First Posted: 06/22/10 05:43 PM ET Updated: 05/25/11 05:50 PM ET

Rand Paul

LOUISVILLE, Ky. (AP)— Kentucky Republican senatorial candidate Rand Paul is seeking fundraising help from GOP lawmakers who voted for the massive 2008 financial bailout, flip-flopping on a campaign promise to shun those lawmakers.

The libertarian-leaning Paul, who condemns taxpayer-backed bailouts of the private sector, will benefit from a Thursday night fundraiser at the National Republican Senatorial Committee in Washington, D.C. Nine of 12 GOP senators listed on invitation voted for the $700 billion bank bailout in 2008. Tickets to the event went for $1,000 per person, with sponsorships up to $5,000 per group.

During the primary, Paul pledged not to accept contributions from any senator who had voted for the financial bailout. That promise was included on his campaign website at the time but has since been removed.

The first-time candidate slammed his main primary opponent, Kentucky Secretary of State Trey Grayson, for taking campaign cash last year at a Washington fundraiser hosted by a number of senators who backed the bailout.

That was then, but now the Paul campaign is welcoming support from lawmakers it once shunned.

"We considered that the primary was a fight over the direction and the soul of the Republican Party," Paul campaign manager Jesse Benton said this week. "By Rand taking that hard stance in the primary, we think that those ideas won."

Now that Paul is the nominee, "it is great to see so many leaders lining up behind" him, Benton said.

Paul's campaign anticipates that most of the Republican senators listed on the invitation will contribute, Benton said.

Paul's Democratic opponent, Kentucky Attorney General Jack Conway, criticized the about-face.

"Rand Paul made a pledge when he needed to win the primary," said Conway spokeswoman Allison Haley. "But now that the bailout senators are offering him money, the pledge goes out the window."

Senate Republican leader Mitch McConnell will be a host of the fundraiser for his fellow Kentuckian, though McConnell endorsed Grayson in the primary.

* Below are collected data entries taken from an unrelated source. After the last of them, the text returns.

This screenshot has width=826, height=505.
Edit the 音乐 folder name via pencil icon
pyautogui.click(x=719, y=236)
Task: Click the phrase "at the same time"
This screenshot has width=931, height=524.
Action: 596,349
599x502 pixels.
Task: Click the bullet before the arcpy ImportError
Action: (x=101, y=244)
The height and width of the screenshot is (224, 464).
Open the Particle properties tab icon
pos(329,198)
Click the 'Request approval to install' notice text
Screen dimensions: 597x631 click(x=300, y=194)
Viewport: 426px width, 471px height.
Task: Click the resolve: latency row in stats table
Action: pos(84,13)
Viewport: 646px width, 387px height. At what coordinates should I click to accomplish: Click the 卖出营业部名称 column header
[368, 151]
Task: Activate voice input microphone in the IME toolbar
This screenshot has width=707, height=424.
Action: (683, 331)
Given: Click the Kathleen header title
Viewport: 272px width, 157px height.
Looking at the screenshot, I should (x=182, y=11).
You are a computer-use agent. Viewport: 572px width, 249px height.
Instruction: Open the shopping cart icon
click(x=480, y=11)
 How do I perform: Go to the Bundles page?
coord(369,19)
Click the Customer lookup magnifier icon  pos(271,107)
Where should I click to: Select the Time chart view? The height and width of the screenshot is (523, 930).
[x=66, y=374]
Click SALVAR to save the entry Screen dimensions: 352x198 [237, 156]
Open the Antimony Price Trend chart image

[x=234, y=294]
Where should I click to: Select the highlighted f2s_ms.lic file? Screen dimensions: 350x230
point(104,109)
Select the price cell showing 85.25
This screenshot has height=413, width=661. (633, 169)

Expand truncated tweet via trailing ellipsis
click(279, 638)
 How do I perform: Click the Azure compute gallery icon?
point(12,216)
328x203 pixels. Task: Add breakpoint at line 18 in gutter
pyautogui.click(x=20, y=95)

Larry Sabato, a University of Virginia political scientist, said the fundraiser reflects an understanding by Paul that he needs establishment Republicans "more than he thought he did for money and guidance."

"It tells me he wants to win ... and in order to win you have to make your peace to a certain degree with the establishment," Sabato said.

Grayson held his own Washington fundraiser last September, and the invitation listed nearly two dozen GOP senators – about twice the number mentioned on Paul's invitation, which was supplied by the campaign.

Sabato said the smaller number might be a fallout from recent comments by Paul that drew controversy, but said not too much should be read into the disparity.

"Let's see if they come on board," he said. "There might be some hesitation because of his comments about the civil rights bill. People are going to see how this shakes out, whether he really settles down as a candidate."

Paul drew a harsh backlash with remarks last month to MSNBC host Rachel Maddow that he has misgivings about the Civil Rights Act. Paul told Maddow he abhors racial discrimination but suggested that the federal government should not have the power to force restaurants to serve minorities if owners don't want to.

Paul has been an outspoken critic of federal bailouts, and his campaign website says they "reward inefficient and corrupt management" and "rob taxpayers" while piling up more debt.

"Even more importantly, any bailout of private industry is in direct violation of the constitution," the site says. "It is a transfer of wealth from those who have earned to those who have squandered."

J. Todd Inman, a Republican activist from Owensboro in western Kentucky and a Grayson supporter, didn't criticize Paul for the about-face, but said it can raise questions in the minds of voters about what other positions Paul took that applied only to the primary.

"They're doing what they feel they need to do to win," he said. "I think there are a large number of people who have frustration with campaigns over things like this."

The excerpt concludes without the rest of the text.